Aufhaltsamer Aufstieg

Die Neue Rechte in Europa

  • Gerd Wiegel
  • Lesedauer: 2 Min.

Seit mehr als 20 Jahren lässt sich innerhalb der europäischen politischen Rechten ein Erneuerungsprozess verfolgen, der inzwischen sehr unterschiedliche Facetten zutage gefördert hat. Als Beginn der sogenannten Neuen Rechten wird zumeist die 1986 von Jörg Haider übernommene FPÖ angesehen, die es Ende der 1990er Jahre zur zweitstärksten Kraft in Österreich brachte und erstmals auf gesamtstaatlicher Ebene in Regierungsverantwortung kam. Zahlreiche Parteien in zumeist westeuropäischen Ländern folgten deren Vorbild und konnten so ebenfalls direkten oder indirekten Einfluss auf die nationale Regierungspolitik erlangen.

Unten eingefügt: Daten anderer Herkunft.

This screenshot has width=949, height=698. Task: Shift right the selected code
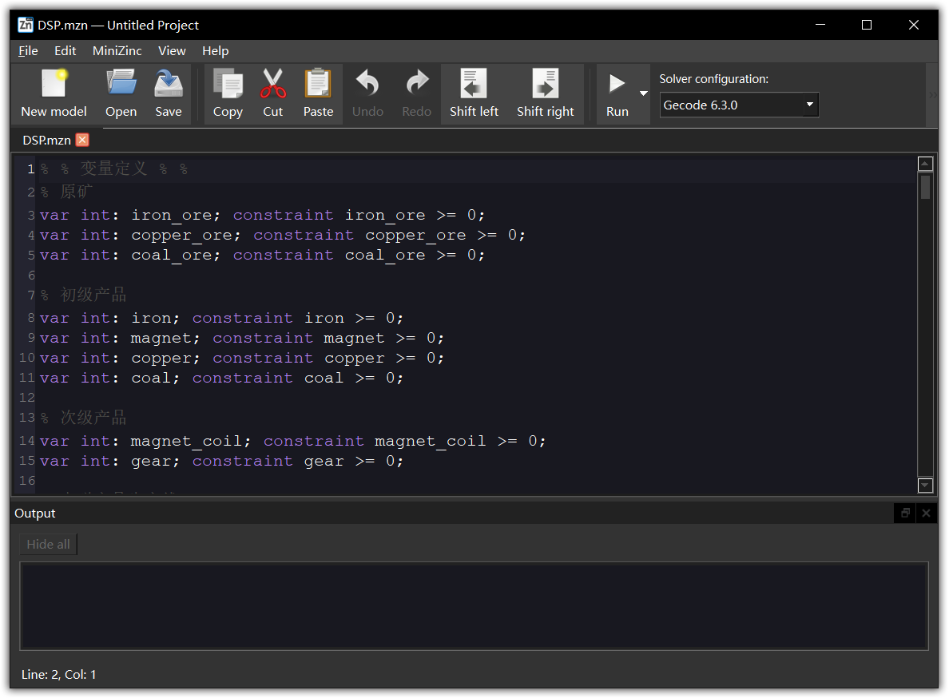pos(545,93)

Die Beiträge des von Peter Bathke und Anke Hoffstadt herausgegebenen Bandes gliedern sich in vier Teile. Sie untersuchen die politischen und ideologischen Voraussetzungen des erfolgreichen Rechtspopulismus, dessen Aufstieg und die konkrete Ausprägungen in einzelnen europäischen Ländern, die dominanten ideologischen Versatzstücke und schließlich die möglichen politischen Alternativen zu dem durchaus aufhaltsamen Aufstieg des Rechtspopulismus.

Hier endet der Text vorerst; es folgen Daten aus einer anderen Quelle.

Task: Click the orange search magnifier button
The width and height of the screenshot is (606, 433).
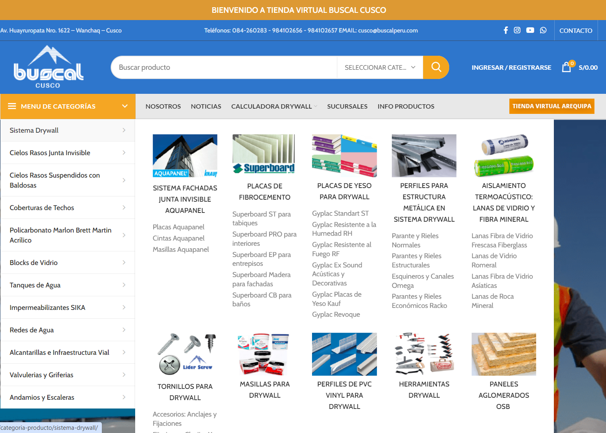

Für die 90er Jahren wird häufig auf die erfolgreiche Adaption neoliberaler Ideologieelemente durch die extremen Rechten verwiesen. Damit wurden Parteien wie die FPÖ oder die Alleanza Nazionale in Italien für die etablierten konservativen Parteien als Bündnispartner interessant. Als zentrales Element rechtspopulistischer Politik wird von vielen Autorinnen und Autoren des hier angezeigten Bandes die »Ethnisierung der sozialen Frage« benannt, mit der der traditionelle Rassismus, aber auch die auf Konkurrenz und Wettbewerb gerichteten Inhalte des Neoliberalismus verbunden werden können.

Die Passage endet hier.